Police Sweep Reveals “Uninhabitable” Conditions at Miami Mobile Home Park

Ron Book, chairman of the Miami Dade Homeless Trust calls the Paradise Mobile Home Park, on 2700 block of NW South River Drive, uninhabitable.

Miami Police went door to door Tuesday during a sweep of a mobile home park on South River Drive.

Ron Book, chairman of the Miami-Dade Homeless Trust calls the Paradise Mobile Home Park, on the 2700 block of NW South River Drive, uninhabitable.

"Whether it's the direct wiring into powerlines or it's all of the sewer and sludge; people urinating and defecting in buckets and then throwing it over fences," he says.

Among the residents found living there is a woman who says someone would get her stoned by handing her a "stem" which police explain is something similar to a crack pipe.

The images of a Miami not usually on display were uncovered Tuesday when cops and inspectors went trailer to trailer looking for unsafe structures and criminal activity.

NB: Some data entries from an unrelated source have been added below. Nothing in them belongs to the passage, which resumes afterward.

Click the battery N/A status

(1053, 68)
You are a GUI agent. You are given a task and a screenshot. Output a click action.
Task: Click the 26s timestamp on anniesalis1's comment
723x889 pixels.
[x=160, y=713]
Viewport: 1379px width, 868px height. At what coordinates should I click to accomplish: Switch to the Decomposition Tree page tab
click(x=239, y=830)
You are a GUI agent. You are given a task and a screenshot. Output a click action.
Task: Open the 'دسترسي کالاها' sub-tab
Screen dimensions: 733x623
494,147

The sweep comes after a slew of calls to police. Maj. Delrish Moss says they have received 2,227 calls since 2008. Moss says that number includes "everything from kidnapping to murder, drugs, prostitution, warrants, you name it, it's a wide laundry list of things that have occurred here. "

NBC 6 captured images of the only woman arrested during the sweep. In her possession police say they found drug paraphernalia and an open can of beer but perhaps more troubling than the criminal activity are the conditions in which people like 96-year-old Eleuterio Roman Lopez live.

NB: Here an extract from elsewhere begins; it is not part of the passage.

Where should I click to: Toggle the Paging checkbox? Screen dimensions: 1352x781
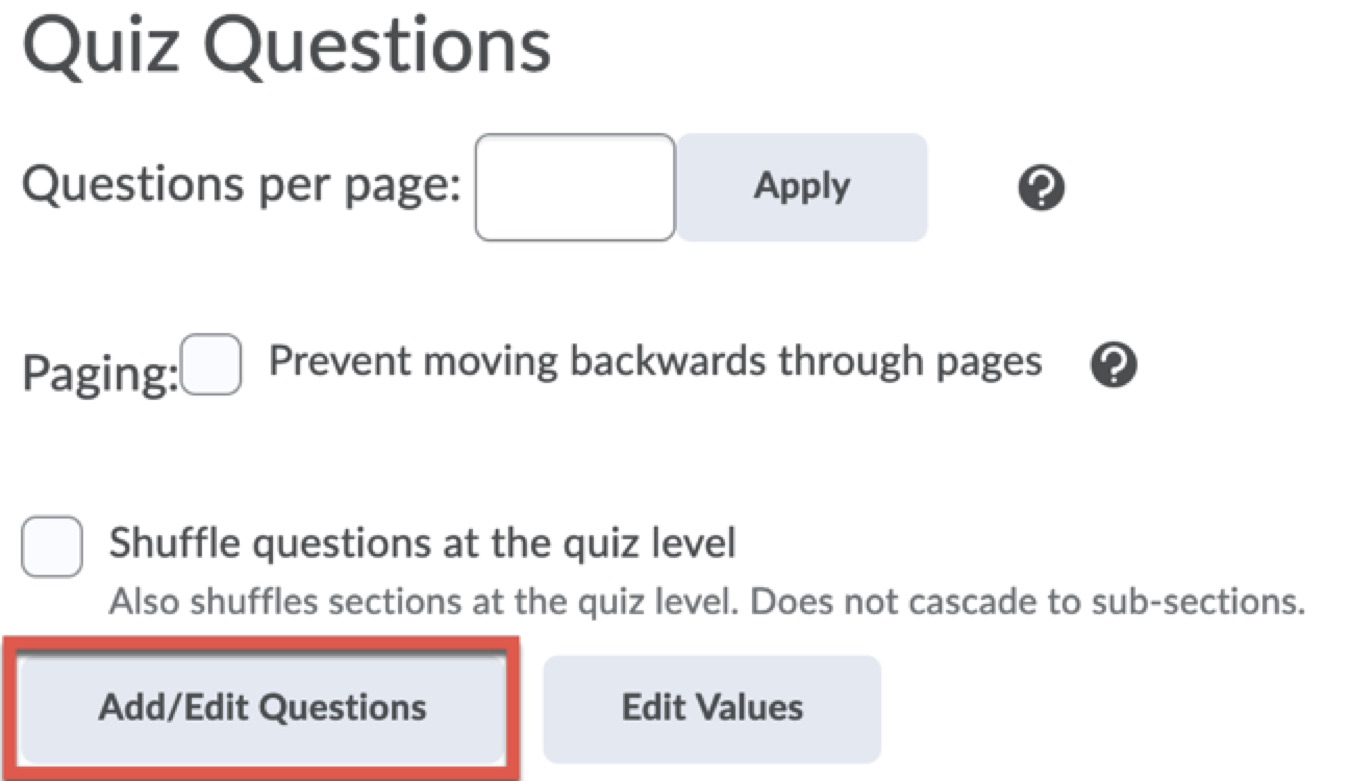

A single post holds up his home and with no working toilet he goes to the restroom in a bucket.

"Those who are not involved in criminal activity are being victimized by what is going on next to them," says Ed Griffith from the Miami-Dade State Attorney's Office.

Yet many don't see it that way. When signs went up deeming their homes unsafe they were sad to leave their rickety trailers. Teresa Rocha, a single mother being forced out says she will have to go to a shelter with her 10-year-old son and only take her clothing. She tells NBC 6 she didn't notice the crime and that her home wasn't really that bad.

According to the Homeless Trust, 11 registered sex offenders were found living in this park, too close to a school. No word on where they will be going but the other residents that were forced out will be assisted by the Homeless Trust.

The sweep was dubbed Operation Life Safety.